After 30 years of trading out plastic crowns, the Viking Days committee said goodbye to the toy-like crowns and welcomed a new metal crown for the king of Viking Days.

While many are aware that the Homecoming Court received a new crown this year, few can tell the story of the old.

Prior to 1982, no king was crowned during Viking Days. There was always a queen,  with five to six women in court each accompanied by an escort.

The split from the matriarch came on October 6, 1982, when Mark Backman claimed the crown and the role of the college’s first king. Backman reigned that year with queen Becky Hatch.
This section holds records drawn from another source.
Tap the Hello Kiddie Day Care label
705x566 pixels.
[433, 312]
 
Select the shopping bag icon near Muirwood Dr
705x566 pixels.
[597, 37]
A plastic crown was used and has been traded out with other plastic crowns for decades since.

“The old crown was plastic and it looked like something you would get at Burger King,” student activities director Jeff Venekamp said.  “Something that your kids would play with.”

It was Venekamp who initiated the search for the new crown.

“This summer Sanna [Horsley] and I went about finding a crown that was more befitting of the king.”

The queen’s crown, a gift  from Norway, has been passed down since 1939, as inscribed  for every queen to see.

The new crown is not from Norway, but was instead purchased for $100 from Amazon.com to model Norwegian tradition.

“It [the crown] matches the queen’s crown and looks much classier,” Viking Days co-chair Kristina Johnson said.

Horsley, also Viking Days co-chair and who chose the crown, agreed.

“The queen’s crown is quite beautiful, and has such a great story about how it came to be at Augie, and the king’s crown was a cheap plastic one we had just picked up from somewhere,” she said.

Previous kings, according to Venekamp, often mocked the former crown.

“I think it was

who said, ‘Now you get to wear the Burger King crown for a week.” Venekamp said, too, that the jewels on the crown were even glued on.

Some could say the ‘cheap plastic’ was part of the college’s history, but to others the quality of the crown isn’t nearly as important as the ceremonies themselves.

Dylan West, reigning homecoming king, said it never even crossed his mind that he would be the first one to wear the new crown. “I am the first person to wear the new crown and that in itself is quite an honor.”

Although the metal crown came with a higher price tag than plastic, West said that “it’s a small price to pay for future generations.”

West was happy with the new crown, but commented that he would not be wearing it to class.

“The crown fit great,” he said. “I was a little worried it might be a bit big but I got it figured out and I am ready to rock the crown.”

Horsley echoed the sentiment on behalf of the committee.

“The Viking Days committee hopes that all future Homecoming kings will take pride in wearing the [new] crown and look back on it as a memento of their four years at Augie.”

The final resting place for the old Homecoming crown is uncertain, but Venekamp joked that it would lie forever in the “Top Secret Augustana Royalty Vault.”